◆ **Problem to work on**
Search for the word "agent" in the entries. Each line that holds it should be copied.

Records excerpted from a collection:
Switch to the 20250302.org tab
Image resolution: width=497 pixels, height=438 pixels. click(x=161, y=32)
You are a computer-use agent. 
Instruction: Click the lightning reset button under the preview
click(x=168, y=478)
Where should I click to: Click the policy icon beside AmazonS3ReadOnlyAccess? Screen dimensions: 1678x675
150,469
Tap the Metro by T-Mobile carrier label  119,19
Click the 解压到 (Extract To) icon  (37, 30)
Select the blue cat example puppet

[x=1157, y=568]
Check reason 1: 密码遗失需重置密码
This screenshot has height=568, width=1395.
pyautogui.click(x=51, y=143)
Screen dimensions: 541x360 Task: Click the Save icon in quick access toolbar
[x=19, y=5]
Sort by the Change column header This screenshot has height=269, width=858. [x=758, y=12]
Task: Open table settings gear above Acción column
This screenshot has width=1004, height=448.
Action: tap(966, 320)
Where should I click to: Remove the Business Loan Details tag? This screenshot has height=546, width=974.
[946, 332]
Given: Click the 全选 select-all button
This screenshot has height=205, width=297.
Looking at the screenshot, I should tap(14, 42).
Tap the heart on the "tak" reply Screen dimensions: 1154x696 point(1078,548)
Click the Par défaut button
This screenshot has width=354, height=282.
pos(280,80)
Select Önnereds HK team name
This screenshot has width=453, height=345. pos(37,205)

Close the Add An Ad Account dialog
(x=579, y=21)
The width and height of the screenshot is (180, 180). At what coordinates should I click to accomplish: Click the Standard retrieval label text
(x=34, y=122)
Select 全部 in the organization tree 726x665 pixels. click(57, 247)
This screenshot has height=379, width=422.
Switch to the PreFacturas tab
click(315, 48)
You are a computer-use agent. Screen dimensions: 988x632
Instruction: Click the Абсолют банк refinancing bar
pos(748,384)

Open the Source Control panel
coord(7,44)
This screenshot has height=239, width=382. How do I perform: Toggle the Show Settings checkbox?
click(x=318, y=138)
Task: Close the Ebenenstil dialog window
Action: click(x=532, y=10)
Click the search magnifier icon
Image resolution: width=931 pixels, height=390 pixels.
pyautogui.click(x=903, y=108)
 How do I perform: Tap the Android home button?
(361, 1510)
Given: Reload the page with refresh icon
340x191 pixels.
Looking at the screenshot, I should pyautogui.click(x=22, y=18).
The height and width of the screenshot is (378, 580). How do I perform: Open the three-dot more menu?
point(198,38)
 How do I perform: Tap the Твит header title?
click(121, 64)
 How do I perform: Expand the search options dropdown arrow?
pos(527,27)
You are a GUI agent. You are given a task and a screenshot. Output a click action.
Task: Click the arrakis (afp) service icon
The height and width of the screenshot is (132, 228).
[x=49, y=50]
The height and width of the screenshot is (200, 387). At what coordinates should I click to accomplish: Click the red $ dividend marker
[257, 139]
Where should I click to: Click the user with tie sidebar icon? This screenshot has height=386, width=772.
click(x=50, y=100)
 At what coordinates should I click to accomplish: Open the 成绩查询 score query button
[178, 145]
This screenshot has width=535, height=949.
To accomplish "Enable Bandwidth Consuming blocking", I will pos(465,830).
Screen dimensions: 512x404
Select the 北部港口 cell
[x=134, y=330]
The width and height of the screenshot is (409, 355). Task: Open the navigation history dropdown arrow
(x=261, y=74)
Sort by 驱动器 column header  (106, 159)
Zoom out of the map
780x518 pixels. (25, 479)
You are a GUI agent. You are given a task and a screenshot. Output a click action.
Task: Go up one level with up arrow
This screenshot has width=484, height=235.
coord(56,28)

◆ **Solved problem**
You are a computer-use agent. 
You are a computer-use agent. Screen dimensions: 988x632
You are a GUI agent. You are given a task and a screenshot. Output a click action.
You are a GUI agent. You are given a task and a screenshot. Output a click action.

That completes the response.